(DATA PROVIDED)
....................
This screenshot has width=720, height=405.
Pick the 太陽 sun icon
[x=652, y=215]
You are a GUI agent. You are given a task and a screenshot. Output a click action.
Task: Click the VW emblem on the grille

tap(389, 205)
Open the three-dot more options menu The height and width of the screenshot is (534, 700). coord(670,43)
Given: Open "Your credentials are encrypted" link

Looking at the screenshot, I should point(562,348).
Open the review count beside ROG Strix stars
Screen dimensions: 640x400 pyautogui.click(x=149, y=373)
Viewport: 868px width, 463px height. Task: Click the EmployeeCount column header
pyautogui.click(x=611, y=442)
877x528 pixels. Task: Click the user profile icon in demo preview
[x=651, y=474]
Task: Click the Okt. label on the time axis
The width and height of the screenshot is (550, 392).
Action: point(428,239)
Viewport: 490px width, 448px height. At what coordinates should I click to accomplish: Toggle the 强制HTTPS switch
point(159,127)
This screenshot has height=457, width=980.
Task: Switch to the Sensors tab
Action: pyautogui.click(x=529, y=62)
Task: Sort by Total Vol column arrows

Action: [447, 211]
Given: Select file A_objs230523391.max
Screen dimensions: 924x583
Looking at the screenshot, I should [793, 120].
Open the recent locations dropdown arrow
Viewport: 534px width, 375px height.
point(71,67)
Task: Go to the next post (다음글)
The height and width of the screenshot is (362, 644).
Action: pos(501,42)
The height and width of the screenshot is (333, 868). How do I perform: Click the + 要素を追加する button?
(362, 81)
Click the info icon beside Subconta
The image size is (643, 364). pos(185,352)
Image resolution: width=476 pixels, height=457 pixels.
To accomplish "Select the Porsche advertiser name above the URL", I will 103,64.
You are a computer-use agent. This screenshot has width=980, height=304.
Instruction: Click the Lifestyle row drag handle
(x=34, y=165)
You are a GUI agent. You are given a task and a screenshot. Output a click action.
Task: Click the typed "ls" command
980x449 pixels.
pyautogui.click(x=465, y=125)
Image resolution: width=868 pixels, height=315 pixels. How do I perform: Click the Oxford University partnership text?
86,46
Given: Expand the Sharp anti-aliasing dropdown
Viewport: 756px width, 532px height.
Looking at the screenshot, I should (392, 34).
....................
(WORK INSTRUCTION) Would you please write out, exactly and with no other lines, the stretch of the listing above from the line containing "Image resolution: width=868" through the line containing "Given: Expand the"?

(YOUR RESPONSE)
Image resolution: width=868 pixels, height=315 pixels. How do I perform: Click the Oxford University partnership text?
86,46
Given: Expand the Sharp anti-aliasing dropdown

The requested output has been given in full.